■ **Information**
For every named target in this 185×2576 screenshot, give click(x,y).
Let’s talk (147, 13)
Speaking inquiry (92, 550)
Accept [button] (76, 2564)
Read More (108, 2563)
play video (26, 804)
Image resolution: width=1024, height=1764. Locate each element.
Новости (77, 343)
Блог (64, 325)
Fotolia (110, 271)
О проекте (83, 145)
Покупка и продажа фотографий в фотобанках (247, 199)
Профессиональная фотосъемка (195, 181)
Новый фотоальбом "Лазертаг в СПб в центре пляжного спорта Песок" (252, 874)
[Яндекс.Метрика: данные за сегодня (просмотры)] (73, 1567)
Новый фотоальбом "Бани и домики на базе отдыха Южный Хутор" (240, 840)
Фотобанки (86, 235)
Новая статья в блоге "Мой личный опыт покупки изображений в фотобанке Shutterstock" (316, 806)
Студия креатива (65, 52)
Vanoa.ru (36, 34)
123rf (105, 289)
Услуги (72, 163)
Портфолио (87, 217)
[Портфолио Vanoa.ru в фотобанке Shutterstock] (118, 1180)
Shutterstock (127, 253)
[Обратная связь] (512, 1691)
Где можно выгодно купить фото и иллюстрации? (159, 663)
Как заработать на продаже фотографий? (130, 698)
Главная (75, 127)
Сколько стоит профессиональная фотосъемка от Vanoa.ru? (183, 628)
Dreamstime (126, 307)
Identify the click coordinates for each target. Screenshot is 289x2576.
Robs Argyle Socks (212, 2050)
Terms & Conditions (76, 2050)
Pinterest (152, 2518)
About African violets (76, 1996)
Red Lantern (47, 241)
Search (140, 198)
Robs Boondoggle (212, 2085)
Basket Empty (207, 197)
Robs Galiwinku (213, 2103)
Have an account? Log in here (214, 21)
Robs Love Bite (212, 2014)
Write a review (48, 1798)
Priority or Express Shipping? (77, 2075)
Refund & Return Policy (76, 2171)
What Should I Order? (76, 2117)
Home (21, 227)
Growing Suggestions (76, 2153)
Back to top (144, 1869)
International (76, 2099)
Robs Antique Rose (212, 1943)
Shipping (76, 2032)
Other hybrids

■ **Exercise instructions**
From the line containing "Refund & Return Policy (76, 2171)" down to the last line of the records, transcribe every line exactly and add nothing else.

■ **Solution to this exercise**
Refund & Return Policy (76, 2171)
What Should I Order? (76, 2117)
Home (21, 227)
Growing Suggestions (76, 2153)
Back to top (144, 1869)
International (76, 2099)
Robs Antique Rose (212, 1943)
Shipping (76, 2032)
Other hybrids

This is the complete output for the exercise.